READING PASSAGE START

Clutching at straws and with the clock ticking, officers trawled through hours of CCTV footage from local homes, in the hope it might reveal further evidence.
They had a breakthrough in finding footage of Mr O’Leary’s truck being driven to the riverside. Mobile phone data suggested it was Jones driving. Another CCTV camera then shows a cyclist making the return journey a short time later, heading in the direction of the derelict farm.
The cyclist was captured on CCTV
By now, detectives were convinced it was Jones on the bike, having ditched his murdered friend’s truck.
Det Chief Insp Jones said: “We literally had minutes left on the custody clock when the call came through to say ‘Yes, charge with murder’.
“A lot of people don’t understand that once you charge somebody that’s pretty much the beginning of it. We’ve got a huge amount of work to do. We haven’t located Mike, we still haven’t tied up a lot of loose ends, we have a load of digital work to do, there’s just so much more to do.”
DCI Paul Jones
What followed was seven months of painstaking and challenging work for the officers as the investigation team searched tens of acres of land, river beds and 70 tonnes of rubble taken from Jones’ builders yard, in a desperate search for evidence.
They sifted through hours of footage from the seven cameras that operated 24 hours a day at Jones’ builders yards, and saw him starting a bonfire in the corner of the yard in the middle of the night that burned for five hours.
Searching the area later, they discovered tiny pieces of human flesh that were later determined to have belonged to the missing man.
A piece of Mr O’Leary’s intestines were found in a rusty barrel near the spot where Jones burnt his body at Bronwydd
(Image: Dyfed-Powys Police)
Police found Mr O’Leary’s blood on the blade of a forklift truck at Cyncoed Farm
(Image: Jones’ home in Bronwydd, Carmarthen)
There were added complications, with Storm Dennis and restrictions of coronavirus, but officers were adamant nothing was going to stop them bringing the killer to justice.

READING PASSAGE END
PROVIDED MATERIAL START

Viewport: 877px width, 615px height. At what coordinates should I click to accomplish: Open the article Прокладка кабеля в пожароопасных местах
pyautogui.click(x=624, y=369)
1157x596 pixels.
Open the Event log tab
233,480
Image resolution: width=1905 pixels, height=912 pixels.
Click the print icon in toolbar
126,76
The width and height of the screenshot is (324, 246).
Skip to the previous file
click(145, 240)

PROVIDED MATERIAL END
PROVIDED MATERIAL START

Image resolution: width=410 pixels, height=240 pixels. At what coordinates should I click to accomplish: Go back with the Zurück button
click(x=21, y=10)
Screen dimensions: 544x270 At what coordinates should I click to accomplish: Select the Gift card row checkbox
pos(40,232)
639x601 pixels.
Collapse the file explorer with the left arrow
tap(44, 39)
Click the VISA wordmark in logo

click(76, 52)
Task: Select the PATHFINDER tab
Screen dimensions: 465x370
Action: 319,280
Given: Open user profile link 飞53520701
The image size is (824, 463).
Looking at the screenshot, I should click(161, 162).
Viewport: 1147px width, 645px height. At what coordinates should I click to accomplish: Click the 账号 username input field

PROVIDED MATERIAL END
PROVIDED MATERIAL START

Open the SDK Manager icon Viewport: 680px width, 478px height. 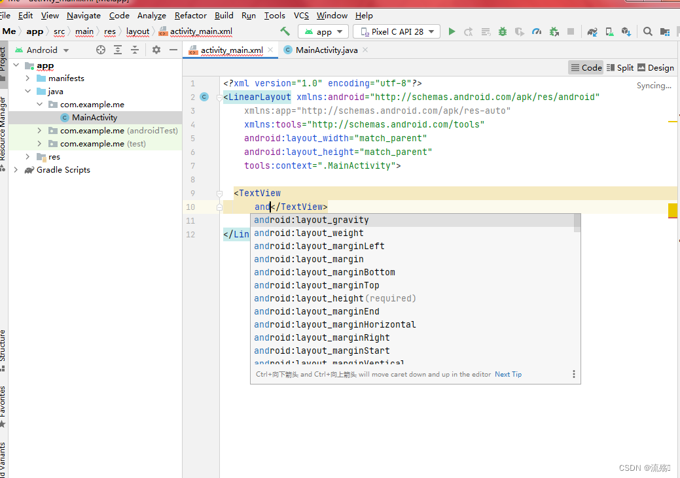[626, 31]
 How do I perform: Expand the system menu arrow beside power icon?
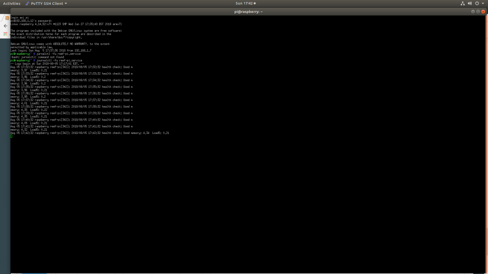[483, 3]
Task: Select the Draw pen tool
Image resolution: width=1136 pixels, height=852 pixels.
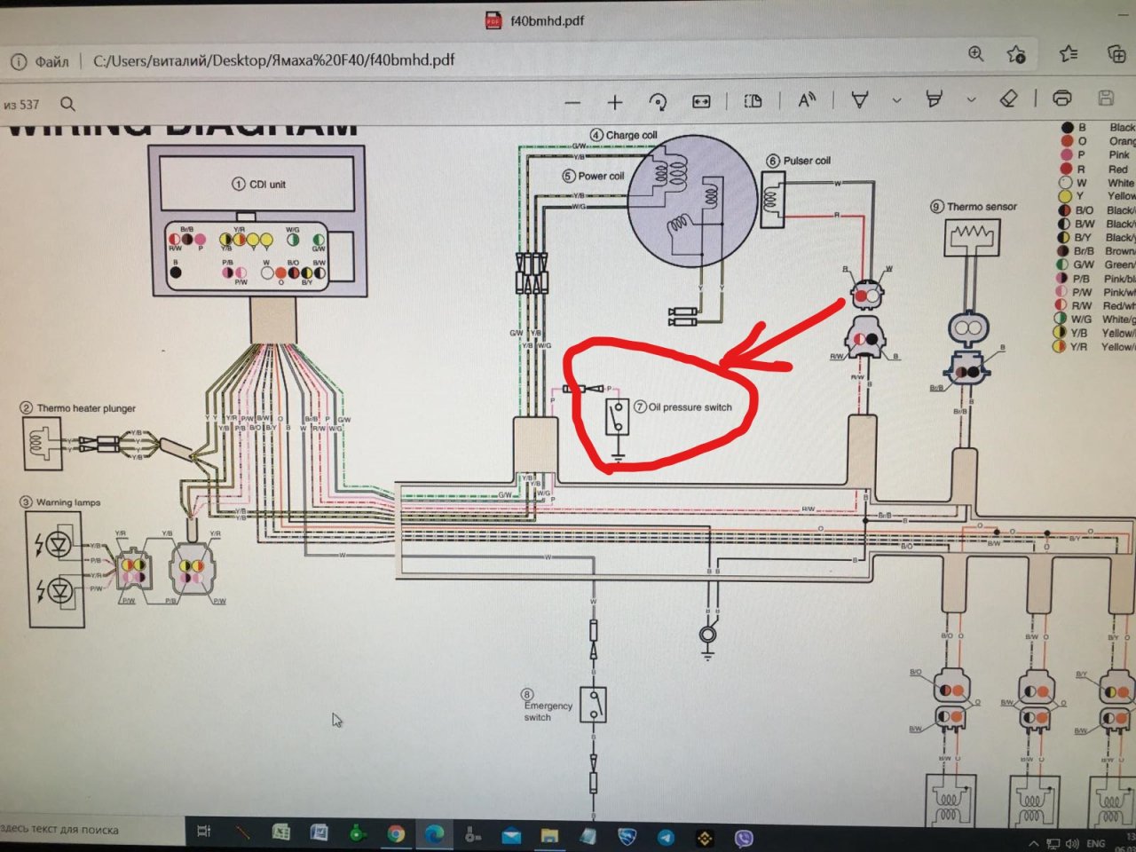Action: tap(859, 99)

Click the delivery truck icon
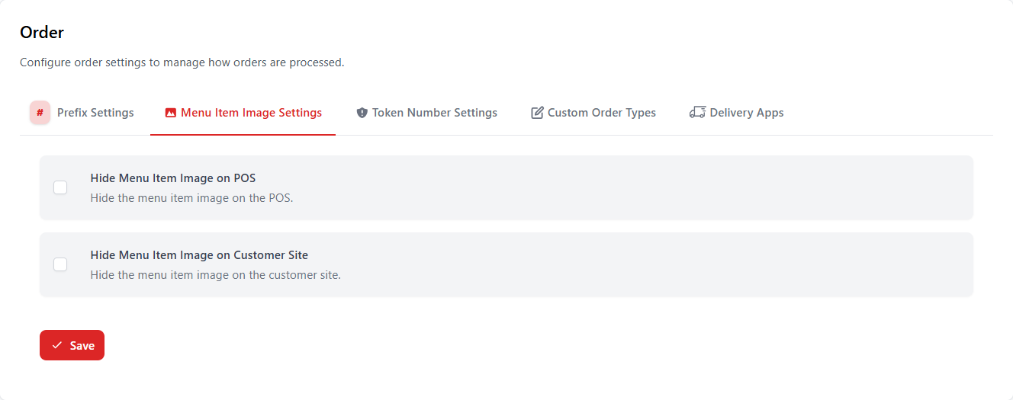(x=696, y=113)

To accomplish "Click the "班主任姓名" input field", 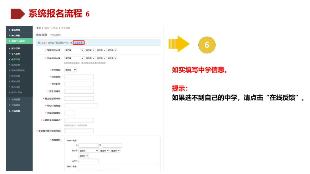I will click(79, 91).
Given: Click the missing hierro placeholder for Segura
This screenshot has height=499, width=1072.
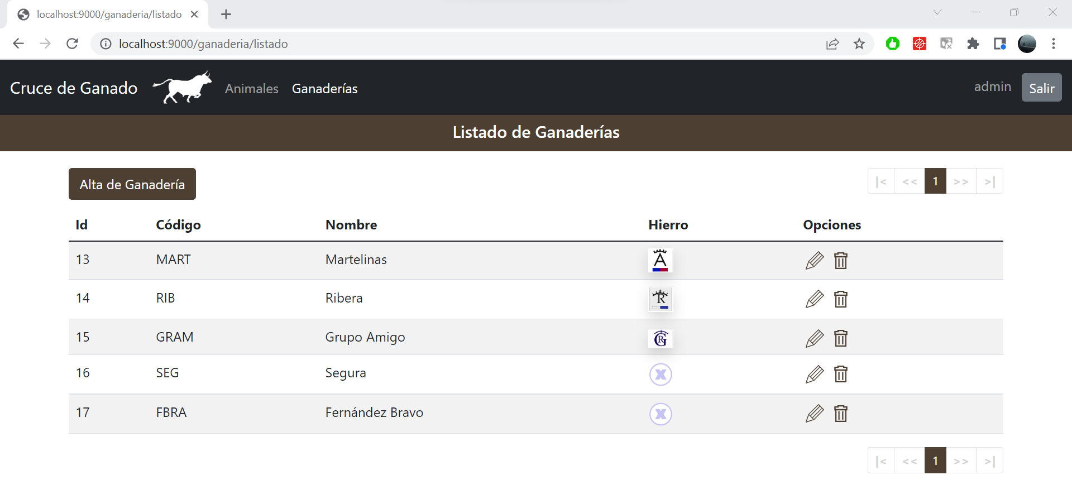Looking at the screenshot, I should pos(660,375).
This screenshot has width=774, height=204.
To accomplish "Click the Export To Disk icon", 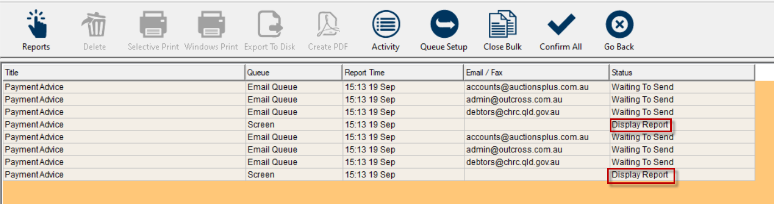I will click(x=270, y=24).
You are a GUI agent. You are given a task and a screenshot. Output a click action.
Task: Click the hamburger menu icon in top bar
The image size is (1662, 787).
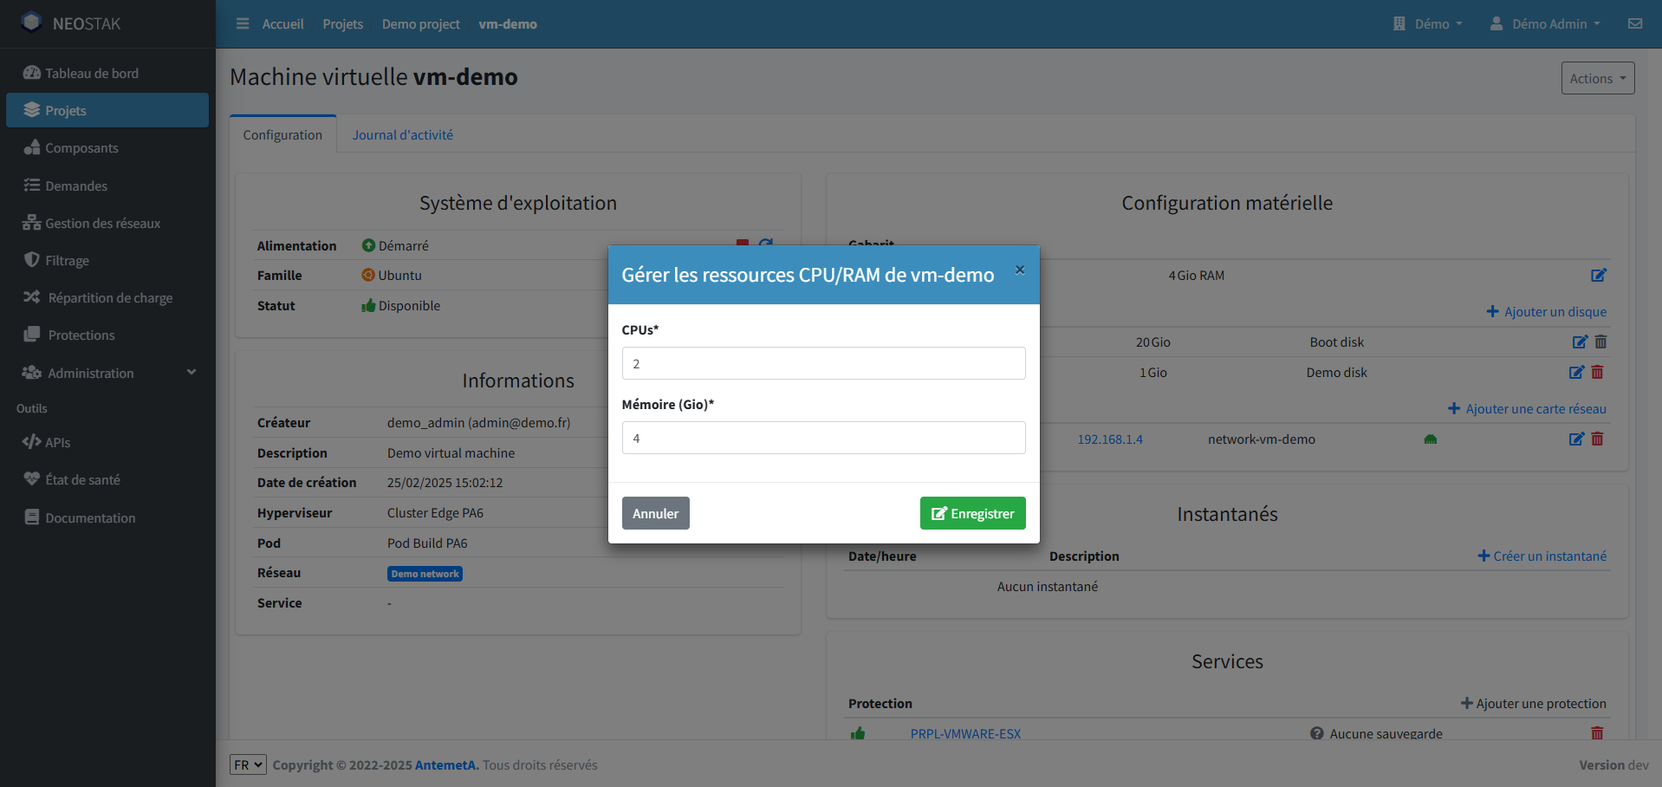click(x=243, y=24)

PROVIDED MATERIAL END

→ **WORK INSTRUCTIONS**
Copy the passage of the murder investigation article from "DCI Paul Jones" to "(Image: Dyfed-Powys Police)".

→ **ANSWER TO THIS TASK**
DCI Paul Jones
What followed was seven months of painstaking and challenging work for the officers as the investigation team searched tens of acres of land, river beds and 70 tonnes of rubble taken from Jones’ builders yard, in a desperate search for evidence.
They sifted through hours of footage from the seven cameras that operated 24 hours a day at Jones’ builders yards, and saw him starting a bonfire in the corner of the yard in the middle of the night that burned for five hours.
Searching the area later, they discovered tiny pieces of human flesh that were later determined to have belonged to the missing man.
A piece of Mr O’Leary’s intestines were found in a rusty barrel near the spot where Jones burnt his body at Bronwydd
(Image: Dyfed-Powys Police)